(Pixel coordinate grounding data)
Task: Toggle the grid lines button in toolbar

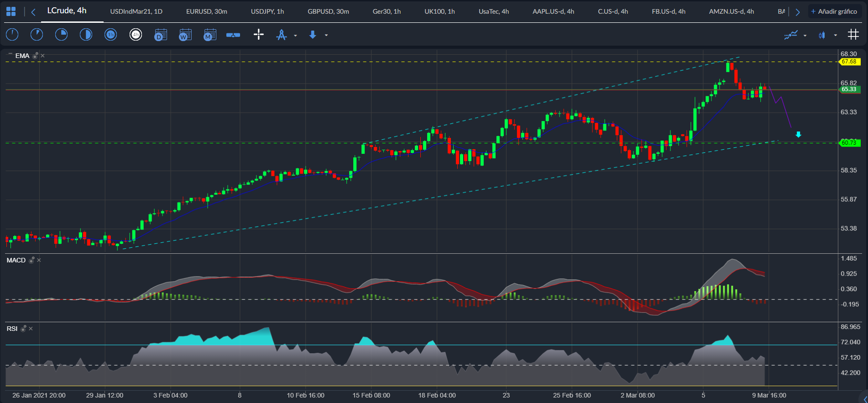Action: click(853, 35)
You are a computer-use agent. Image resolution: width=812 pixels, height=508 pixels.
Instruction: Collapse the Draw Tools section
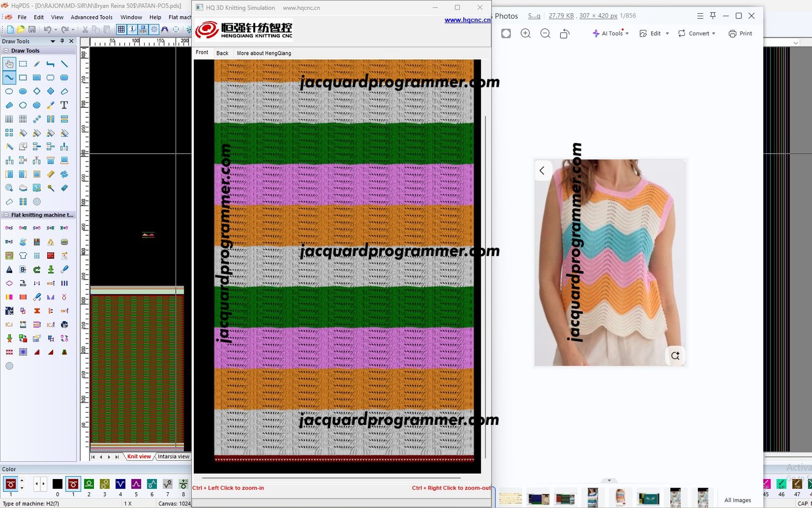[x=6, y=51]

▶ _Task statement_:
Give back every record above word for word; the pictures have no place in it.

▶ _Solution to the problem_:
Task: Toggle the grid lines button in toolbar

Action: click(853, 35)
You are a computer-use agent. Image resolution: width=812 pixels, height=508 pixels.
Instruction: Collapse the Draw Tools section
[x=6, y=51]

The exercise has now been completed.